Ja, das war ein Geisterturnier. Sehr schade und seltsam, aber wir haben uns im Laufe der Woche daran gewöhnt. In diesem Jahr möchte ich das allerdings nicht noch einmal erleben. Live-Sport braucht Zuschauer.

Bleiben wir beim Vergleich zwischen Hamburg und Linz - zwischen der ATP- und der WTA-Tour. Worin liegen die größten Unterschiede?  
Im Covid-Jahr 2020 war die WTA sicherlich deutlich strenger und restriktiver unterwegs. Das ist auch Ausdruck dessen, dass die WTA mehr auf ihre Spielerinnen aufpasst, sich mehr um sie kümmert und auch beschützt. Das ist gerade bei den jüngeren Spielerinnen sicher nicht verkehrt.

Barbara Rittner hat im letzten mybigpoint JOURNAL gefordert, dass sich die WTA und ATP mehr annähern sollten. Unterstützen Sie diesen Gedanken?  
Auf jeden Fall und ich weiß, dass hinter den Kulissen daran gearbeitet wird. Andrea Gaudenzi, der neue Vorsitzende der ATP, hat schon viel investiert, um Synergien zwischen den beiden Spielervereinigungen zu schaffen. Es gibt die ITF, die ATP, die WTA, die Grand-Slam-Turniere - und alle haben ihre eigenen Regeln. Da kennt sich doch kaum noch jemand aus. Daher ist meine Meinung ganz eindeutig: Wir müssen die Kräfte bündeln und alles unter einem einzigen Dach zusammenfassen!

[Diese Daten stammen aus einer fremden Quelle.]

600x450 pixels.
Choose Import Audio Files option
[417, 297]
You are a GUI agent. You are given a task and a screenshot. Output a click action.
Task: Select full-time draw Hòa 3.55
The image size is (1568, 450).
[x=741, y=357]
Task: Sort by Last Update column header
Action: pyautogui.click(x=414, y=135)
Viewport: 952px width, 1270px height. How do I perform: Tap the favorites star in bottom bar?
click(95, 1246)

Eine klare Aussage! Blicken wir abschließend noch kurz auf den Deutschen Tennis Bund, der seine Geschäftsstelle am Hamburger Rothenbaum hat, dem Austragungsort der Hamburg European Open. Was erwarten Sie vom neuen DTB-Präsidium?

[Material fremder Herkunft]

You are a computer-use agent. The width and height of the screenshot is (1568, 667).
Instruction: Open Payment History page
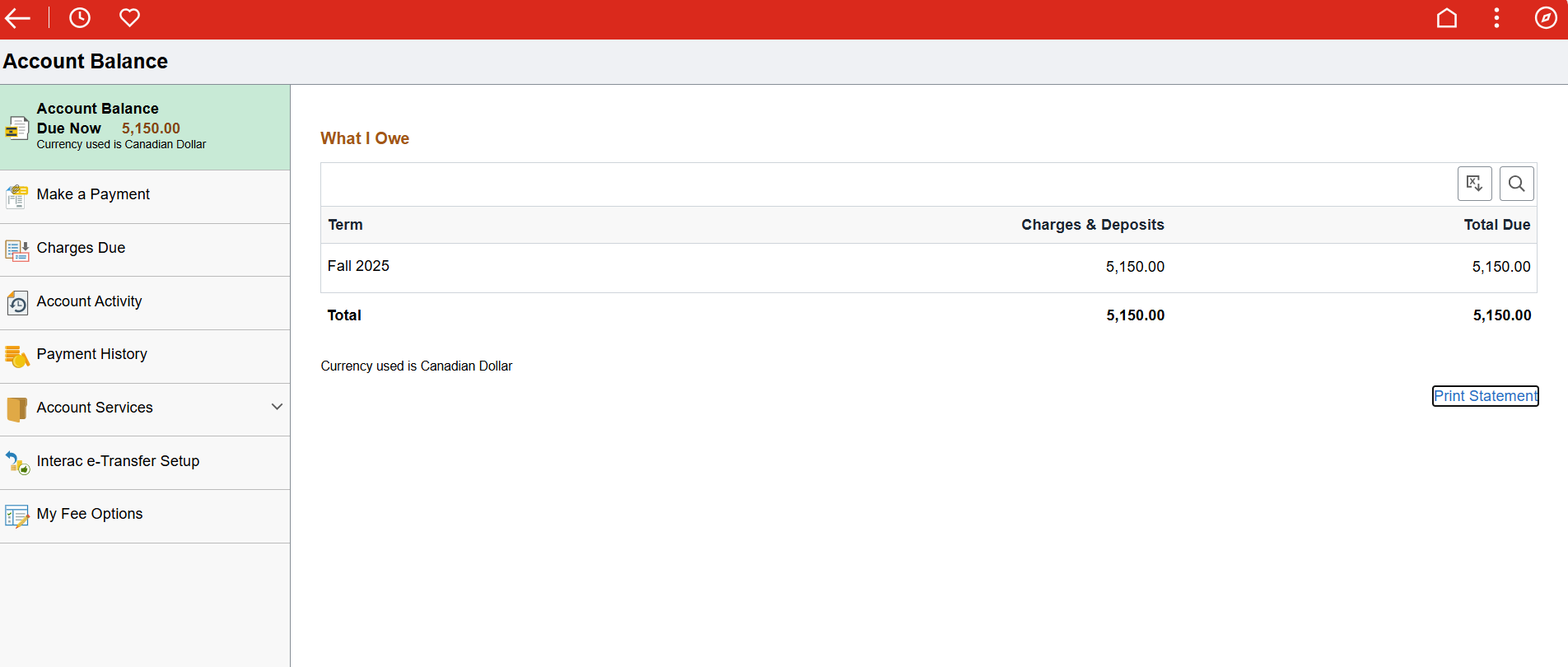pos(91,354)
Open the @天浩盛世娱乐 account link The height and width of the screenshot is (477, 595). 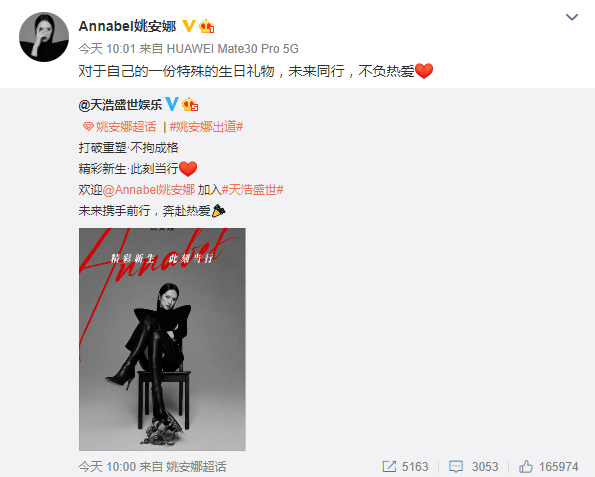[x=120, y=105]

Wenn für uns alle der Sport an erster Stelle steht, dann werden wir auch mit dem neuen Präsidium sehr gut zusammenarbeiten. Wir wollen dazu beitragen, dass die Hamburg European Open das Aushängeschild im deutschen Tennissport sein werden - mit einem kombinierten Damen- und Herrenturnier und mit der Unterstützung durch den DTB wird uns das gelingen.